'''
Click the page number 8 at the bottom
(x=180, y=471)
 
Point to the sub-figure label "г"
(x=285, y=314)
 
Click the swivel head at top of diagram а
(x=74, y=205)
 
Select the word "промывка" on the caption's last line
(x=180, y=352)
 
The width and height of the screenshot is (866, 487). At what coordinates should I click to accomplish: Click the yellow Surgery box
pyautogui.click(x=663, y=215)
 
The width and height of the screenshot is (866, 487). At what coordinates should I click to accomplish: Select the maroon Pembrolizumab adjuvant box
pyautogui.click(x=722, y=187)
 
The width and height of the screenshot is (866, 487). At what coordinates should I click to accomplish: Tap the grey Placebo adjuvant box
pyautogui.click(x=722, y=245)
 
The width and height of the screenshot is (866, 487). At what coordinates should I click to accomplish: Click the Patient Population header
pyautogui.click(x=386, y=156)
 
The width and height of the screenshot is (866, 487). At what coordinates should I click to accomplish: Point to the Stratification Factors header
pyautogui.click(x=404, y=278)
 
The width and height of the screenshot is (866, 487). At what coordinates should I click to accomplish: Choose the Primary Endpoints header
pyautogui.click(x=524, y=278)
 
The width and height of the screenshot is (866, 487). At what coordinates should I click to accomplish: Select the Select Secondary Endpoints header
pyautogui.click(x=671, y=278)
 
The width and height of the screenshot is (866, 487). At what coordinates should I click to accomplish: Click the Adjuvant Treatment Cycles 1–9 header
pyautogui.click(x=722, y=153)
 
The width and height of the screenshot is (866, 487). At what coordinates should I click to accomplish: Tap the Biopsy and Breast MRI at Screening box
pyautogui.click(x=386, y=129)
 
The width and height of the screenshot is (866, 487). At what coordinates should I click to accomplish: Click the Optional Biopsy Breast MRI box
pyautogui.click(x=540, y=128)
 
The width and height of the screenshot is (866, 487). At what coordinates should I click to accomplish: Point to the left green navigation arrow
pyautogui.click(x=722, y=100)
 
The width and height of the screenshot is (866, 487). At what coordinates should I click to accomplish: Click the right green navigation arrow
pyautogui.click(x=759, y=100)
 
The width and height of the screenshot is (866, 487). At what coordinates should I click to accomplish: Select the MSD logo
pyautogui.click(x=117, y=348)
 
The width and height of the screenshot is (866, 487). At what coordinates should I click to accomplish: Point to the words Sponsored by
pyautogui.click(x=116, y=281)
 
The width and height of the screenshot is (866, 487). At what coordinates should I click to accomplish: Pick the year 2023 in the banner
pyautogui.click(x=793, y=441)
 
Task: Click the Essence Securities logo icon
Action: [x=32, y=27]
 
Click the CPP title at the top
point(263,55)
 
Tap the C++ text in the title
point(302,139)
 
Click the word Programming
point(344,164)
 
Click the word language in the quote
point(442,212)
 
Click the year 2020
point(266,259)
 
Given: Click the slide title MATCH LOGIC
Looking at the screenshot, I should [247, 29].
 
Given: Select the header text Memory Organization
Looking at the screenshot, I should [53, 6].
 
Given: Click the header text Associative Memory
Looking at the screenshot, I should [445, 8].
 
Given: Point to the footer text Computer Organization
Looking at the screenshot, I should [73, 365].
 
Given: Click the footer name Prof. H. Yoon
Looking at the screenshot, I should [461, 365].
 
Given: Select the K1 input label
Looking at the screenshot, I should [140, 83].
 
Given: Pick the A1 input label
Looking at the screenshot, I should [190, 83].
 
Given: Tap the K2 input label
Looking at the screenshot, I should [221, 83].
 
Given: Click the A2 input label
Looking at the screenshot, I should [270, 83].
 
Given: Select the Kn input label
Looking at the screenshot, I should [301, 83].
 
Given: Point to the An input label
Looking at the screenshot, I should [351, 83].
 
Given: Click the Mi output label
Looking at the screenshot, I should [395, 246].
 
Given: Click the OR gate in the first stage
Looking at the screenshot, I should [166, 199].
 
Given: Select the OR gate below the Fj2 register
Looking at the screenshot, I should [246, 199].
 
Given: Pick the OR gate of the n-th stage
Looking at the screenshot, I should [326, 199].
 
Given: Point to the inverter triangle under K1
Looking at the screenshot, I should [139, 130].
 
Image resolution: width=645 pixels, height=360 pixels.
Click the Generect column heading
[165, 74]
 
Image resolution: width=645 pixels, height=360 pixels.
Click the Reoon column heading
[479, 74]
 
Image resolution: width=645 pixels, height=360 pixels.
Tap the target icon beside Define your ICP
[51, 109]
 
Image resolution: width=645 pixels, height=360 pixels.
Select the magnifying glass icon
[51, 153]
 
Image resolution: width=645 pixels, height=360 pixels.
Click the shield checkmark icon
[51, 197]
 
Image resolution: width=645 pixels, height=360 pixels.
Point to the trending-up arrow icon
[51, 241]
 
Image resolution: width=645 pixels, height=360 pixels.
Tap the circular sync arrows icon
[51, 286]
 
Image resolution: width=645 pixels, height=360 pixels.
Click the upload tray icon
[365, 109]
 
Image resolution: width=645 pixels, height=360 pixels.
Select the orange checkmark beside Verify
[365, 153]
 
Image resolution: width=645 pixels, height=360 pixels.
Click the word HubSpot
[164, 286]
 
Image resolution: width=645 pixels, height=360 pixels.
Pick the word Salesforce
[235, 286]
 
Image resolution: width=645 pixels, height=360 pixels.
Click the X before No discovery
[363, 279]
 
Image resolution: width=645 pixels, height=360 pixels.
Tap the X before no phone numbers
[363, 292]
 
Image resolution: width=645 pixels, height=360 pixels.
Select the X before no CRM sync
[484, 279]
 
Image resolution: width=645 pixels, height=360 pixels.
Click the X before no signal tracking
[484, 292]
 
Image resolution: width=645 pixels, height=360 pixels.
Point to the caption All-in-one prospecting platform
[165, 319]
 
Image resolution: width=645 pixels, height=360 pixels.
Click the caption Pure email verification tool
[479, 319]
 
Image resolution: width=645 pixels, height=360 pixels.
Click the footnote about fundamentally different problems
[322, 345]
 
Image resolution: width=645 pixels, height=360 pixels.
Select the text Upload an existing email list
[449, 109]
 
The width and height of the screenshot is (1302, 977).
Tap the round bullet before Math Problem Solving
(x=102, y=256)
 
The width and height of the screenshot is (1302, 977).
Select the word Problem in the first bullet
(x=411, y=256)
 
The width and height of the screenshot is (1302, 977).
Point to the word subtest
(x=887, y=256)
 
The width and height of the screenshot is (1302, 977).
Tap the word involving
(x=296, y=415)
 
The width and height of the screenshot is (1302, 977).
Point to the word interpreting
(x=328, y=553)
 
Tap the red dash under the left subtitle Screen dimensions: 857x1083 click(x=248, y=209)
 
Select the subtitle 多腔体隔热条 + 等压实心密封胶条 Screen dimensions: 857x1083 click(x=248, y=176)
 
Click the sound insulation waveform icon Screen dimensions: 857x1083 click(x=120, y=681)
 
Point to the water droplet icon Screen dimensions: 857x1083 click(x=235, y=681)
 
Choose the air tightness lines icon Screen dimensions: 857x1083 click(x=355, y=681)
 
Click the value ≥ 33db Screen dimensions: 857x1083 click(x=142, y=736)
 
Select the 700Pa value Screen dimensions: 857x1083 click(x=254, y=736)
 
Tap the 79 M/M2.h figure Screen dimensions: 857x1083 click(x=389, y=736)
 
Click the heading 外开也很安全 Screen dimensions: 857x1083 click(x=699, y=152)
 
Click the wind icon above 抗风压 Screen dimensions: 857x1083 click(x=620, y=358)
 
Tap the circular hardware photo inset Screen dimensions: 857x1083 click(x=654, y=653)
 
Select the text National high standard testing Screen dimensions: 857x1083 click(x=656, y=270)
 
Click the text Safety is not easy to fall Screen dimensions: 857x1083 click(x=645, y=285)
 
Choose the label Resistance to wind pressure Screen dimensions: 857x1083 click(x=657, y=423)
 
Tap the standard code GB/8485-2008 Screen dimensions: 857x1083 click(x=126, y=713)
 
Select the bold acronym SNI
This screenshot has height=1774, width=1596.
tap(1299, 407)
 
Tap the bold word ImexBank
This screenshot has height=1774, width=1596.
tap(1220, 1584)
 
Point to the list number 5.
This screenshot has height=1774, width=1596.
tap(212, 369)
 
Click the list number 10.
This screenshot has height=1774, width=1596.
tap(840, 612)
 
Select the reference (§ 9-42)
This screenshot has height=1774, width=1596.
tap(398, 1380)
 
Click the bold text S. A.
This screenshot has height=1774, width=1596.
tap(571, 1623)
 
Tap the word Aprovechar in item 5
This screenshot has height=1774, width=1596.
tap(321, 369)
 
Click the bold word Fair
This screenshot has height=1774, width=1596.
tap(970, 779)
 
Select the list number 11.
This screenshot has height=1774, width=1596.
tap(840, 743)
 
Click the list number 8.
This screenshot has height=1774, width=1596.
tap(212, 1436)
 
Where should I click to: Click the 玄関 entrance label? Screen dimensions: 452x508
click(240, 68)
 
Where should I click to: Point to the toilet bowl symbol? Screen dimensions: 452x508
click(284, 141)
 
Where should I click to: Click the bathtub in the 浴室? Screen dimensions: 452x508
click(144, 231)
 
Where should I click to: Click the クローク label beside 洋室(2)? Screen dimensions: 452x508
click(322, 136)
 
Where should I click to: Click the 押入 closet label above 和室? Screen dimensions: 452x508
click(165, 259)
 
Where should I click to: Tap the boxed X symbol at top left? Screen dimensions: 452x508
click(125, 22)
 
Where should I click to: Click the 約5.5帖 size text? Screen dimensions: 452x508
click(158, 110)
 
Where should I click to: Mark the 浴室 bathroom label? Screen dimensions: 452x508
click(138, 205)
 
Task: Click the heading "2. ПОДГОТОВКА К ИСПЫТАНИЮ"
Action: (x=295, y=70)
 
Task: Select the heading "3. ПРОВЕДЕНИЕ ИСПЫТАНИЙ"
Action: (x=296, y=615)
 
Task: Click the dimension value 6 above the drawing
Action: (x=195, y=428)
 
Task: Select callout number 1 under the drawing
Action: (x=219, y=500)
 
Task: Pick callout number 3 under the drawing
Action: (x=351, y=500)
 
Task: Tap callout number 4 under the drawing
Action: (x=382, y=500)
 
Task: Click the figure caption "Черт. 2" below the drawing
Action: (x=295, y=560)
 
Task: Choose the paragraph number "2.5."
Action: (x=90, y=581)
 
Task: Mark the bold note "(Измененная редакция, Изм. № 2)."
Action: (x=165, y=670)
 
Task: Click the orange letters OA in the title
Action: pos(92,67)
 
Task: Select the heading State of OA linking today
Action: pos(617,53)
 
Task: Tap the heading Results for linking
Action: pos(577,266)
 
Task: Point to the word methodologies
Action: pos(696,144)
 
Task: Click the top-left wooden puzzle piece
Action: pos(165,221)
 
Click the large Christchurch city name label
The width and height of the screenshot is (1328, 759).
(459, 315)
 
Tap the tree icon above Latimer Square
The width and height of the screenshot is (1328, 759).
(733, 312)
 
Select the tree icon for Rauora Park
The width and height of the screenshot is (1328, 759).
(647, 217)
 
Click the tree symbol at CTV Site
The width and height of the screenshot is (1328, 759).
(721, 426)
'''
* Aim
Count the lines in the records above that contain the word "gate", and reply with that number alone.

* Completed task
3